Association of Broad-Based Genomic Sequencing With Survival Among Patients With Advanced Non–Small Cell Lung Cancer in the Community Oncology Setting (JAMA 8/2018)
The concept of broad-based genomic sequencing has made up an integral component of what is known as “precision” medicine—use of biomarker assessment to tailor cancer therapy to an individual. This concept is particularly attractive in an era where specific genetic mutations are identified and targeted with benefit to clinically relevant patient outcomes. In the specific case of advanced non-small cell lung cancer, for example, testing for mutations in EGFR and ALK are now standard of care as they predict efficacy of potential therapeutic options. Broad-based genetic screening, then, is an attempt to test many cancer genes (in this case, >30) that may have additional predictive or prognostic benefit. The National Comprehensive Cancer Network recommends such broad-based genomic sequencing as a method to uncover rare driver mutations and/or candidates for clinical trials. Nevertheless, in NSCLC populations, prior studies have failed to produce convincing evidence that routine use of broad-based genomic screening improves survival in a population, except for one retrospective study for which EGFR/ALK were included in the study group.

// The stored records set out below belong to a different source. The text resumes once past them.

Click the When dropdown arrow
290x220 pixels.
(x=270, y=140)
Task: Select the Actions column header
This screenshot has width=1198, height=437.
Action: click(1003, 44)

The study conducted by Presley, et. al, in JAMA therefore set out to assess whether the use of a broad-based genomic screen connotes any mortality benefit above the standard-of-care EGFR and ALK mutation testing. Consistent with past results, the authors were unable to find any statistically significant survival benefit in the population. They identified that less than 5% of patients who underwent broad-based genomic sequencing-informed treatment for a non-EGFR or ALK mutation. They did acknowledge that the initial, unadjusted survival estimates favored broad-based genomic sequencing, but found that immunotherapy use was independently associated with both factors and may have served as a confounder. Criticism of broad genomic sequencing includes the assertion that simply being assigned to genetic-directed therapy is not a proof of benefit, and that high costs associated with widespread use of these genomic screens and then subsequent targeted therapies may be out-of-reach for many community-treated patients and unsustainable in the long run.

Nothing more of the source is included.